Duran contends that the District Court committed multiple errors and that its judgment should be reversed. He asserts the following errors: (1) denial of the defendant’s motion for a verdict of acquittal; (2) granting of the Government’s motion to reopen; (3) comments made by the Court in the presence of the jury on evidence to be presented by the Government; (4) defects in the indictment; (5) variance between the allegations and the proof and (6) prejudicial comments made in final argument by the Government. We will proceed with these assignments of error in the order in which they are presented.

§ **DATA PROVIDED**:
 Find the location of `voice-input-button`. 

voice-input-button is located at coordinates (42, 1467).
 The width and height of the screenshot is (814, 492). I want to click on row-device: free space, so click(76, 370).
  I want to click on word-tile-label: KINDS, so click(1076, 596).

§ **USING THE INFORMATION**:
1/ Rewrite the paragraph of the passage on Duran's appeal that begins "Duran contends that the District Court" as a brief list, keeping its main facts.
2/ In the passage on Duran's appeal, what is the fourth error Duran asserts?
3/ Carry on the passage on Duran's appeal from its last sentence.
The data above is separate material and has no connection to the passage on Duran's appeal.

§ **ANSWERS PROVIDED**:
1/
Duran argues that the District Court made several errors and that its judgment should be reversed. The claimed errors are:
- denial of his motion for a verdict of acquittal
- granting of the Government's motion to reopen
- the Court's comments, in the jury's presence, on evidence the Government would present
- defects in the indictment
- variance between the allegations and the proof
- prejudicial comments by the Government in final argument

The court will take up these errors in the order presented.

2/ Defects in the indictment.

3/
Considering the first two points together, Duran contends that it was error to deny his motion for a judgment of acquittal and to grant the Government’s motion to reopen and present

further evidence. It is within the sound discretion of the trial court to reopen a case and receive additional evidence, Simsirdag v. United States, 5 Cir. 1963, 315 F.2d 230, and this may be done even after the case has been submitted to the jury. Harrison v. United States, 5 Cir. 1968, 387 F.2d 614. The test is whether the other side is given an adequate opportunity to meet the additional evidence offered. Lucas v. United States, 8 Cir. 1965, 343 F.2d 1. Duran was given a full opportunity to cross-examine the additional witnesses. The District Judge even offered to recess the trial until the following day to give Duran an opportunity to call rebuttal witnesses but no continuance was requested, and the Judge’s offer of additional time for rebuttal was declined. We find that Duran was not prejudiced by the reopening of the case and that there was no abuse of discretion by the trial judge.

After the District Judge had granted the Government’s motion to reopen, the following dialogue took place in the presence of the jury:

THE COURT: The proof will be along the lines we just discussed in the chambers?
MR. CABALLERO (GOVERNMENT) : Yes, sir.
THE COURT: To supply some deficiencies. All right, who do you intend to call ?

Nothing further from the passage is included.